Interdisciplinary investigations of phage-bacteria dynamics and generalized transduction of antimicrobial resistance in Staphylococcus aureus

Antimicrobial resistance (AMR) is a major global public health threat, typically represented by bacteria becoming resistant to antibiotics, and hence harder to treat. A particular concern is multidrug resistance, which can arise as bacteria acquire new AMR genes via horizontal gene transfer (HGT). In the important nosocomial pathogen Staphylococcus aureus, bacteriophage (phage, viruses of bacteria) are the major drivers of HGT of AMR by the process of transduction.
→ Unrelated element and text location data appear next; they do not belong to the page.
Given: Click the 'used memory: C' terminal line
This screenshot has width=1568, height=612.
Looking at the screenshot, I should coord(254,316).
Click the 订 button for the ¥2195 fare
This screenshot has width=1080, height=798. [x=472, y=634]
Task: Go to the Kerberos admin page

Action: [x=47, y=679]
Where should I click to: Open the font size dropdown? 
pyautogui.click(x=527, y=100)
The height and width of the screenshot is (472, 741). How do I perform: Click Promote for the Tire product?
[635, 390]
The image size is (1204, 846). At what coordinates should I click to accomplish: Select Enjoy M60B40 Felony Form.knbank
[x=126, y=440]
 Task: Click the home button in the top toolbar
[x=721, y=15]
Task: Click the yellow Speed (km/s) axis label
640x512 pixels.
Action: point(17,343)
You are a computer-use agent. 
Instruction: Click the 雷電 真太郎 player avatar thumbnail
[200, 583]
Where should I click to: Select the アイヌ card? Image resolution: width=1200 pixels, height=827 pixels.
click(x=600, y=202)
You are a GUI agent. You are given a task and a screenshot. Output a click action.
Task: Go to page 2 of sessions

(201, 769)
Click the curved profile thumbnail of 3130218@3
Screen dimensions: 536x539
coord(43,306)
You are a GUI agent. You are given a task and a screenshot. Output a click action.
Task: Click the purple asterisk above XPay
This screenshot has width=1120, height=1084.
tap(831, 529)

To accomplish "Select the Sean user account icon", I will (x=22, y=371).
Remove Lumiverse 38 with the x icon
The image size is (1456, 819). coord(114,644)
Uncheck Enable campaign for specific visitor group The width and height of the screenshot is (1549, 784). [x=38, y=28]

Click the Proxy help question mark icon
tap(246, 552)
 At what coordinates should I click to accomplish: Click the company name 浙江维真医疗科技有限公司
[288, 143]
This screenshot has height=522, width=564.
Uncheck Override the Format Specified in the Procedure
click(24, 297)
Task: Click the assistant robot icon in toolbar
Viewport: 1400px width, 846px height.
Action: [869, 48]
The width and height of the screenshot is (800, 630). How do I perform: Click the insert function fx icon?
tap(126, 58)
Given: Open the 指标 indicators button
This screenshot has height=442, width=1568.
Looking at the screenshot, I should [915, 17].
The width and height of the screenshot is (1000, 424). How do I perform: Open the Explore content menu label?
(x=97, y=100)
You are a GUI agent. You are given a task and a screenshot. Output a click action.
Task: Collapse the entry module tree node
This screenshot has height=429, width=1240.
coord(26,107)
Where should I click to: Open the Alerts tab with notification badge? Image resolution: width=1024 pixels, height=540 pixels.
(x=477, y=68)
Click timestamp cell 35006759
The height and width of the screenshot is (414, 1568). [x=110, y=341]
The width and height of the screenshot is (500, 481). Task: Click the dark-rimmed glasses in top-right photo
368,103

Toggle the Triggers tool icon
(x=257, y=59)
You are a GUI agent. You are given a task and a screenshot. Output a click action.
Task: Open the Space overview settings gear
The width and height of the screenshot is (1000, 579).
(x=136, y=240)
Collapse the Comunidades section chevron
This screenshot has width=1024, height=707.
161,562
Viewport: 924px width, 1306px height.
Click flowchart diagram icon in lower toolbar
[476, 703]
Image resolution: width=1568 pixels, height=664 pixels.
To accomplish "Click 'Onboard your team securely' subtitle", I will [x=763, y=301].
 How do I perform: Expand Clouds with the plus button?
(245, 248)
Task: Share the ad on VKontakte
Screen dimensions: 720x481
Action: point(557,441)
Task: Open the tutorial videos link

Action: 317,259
In an initial systematic review, I found that dynamics of transduction and the overall contribution of this process to the global spread of AMR are unclear. In this thesis, I aimed to fill this research gap through an interdisciplinary approach, combining mathematical modelling, lab work, and analysis of routinely collected hospital data. I first investigated the dynamics of phage and S. aureus, including generalised transduction of AMR, by developing a novel mathematical model representing these dynamics, and generating in vitro data to parameterise this model. I estimated rates of generalised transduction, and showed that this process consistently leads to generation of multidrug-resistant bacteria, even in the absence of a selection pressure. Within-host however, phage may often be present alongside antibiotics. These may either act in synergy to kill bacteria, or antibiotics may limit phage predation and instead exert a selective pressure on multidrug-resistant bacteria generated by phage via generalised transduction. I extended my model to include antibiotic pharmacodynamics, and parameterised this by generating additional in vitro data. By analysing this extended model, I identified timings and concentrations of phage and antibiotics which maximise bacteria killing, whilst minimising the risk of multidrug resistance evolution and selection. Finally, I translated these findings to an in vivo setting by analysing 20 years of routinely collected pseudonymised hospital data on more than 20,000 patients colonised or infected by S. aureus. Using antibiograms of more than 70,000 isolates, I identified evidence of within-host AMR phenotypic diversity, and changes in that diversity over time, potentially mediated by transduction. Overall, the work presented in this thesis clarifies some of the complex phage-bacteria dynamics in S. aureus, and highlights the important role played by phage in AMR spread through generalised transduction.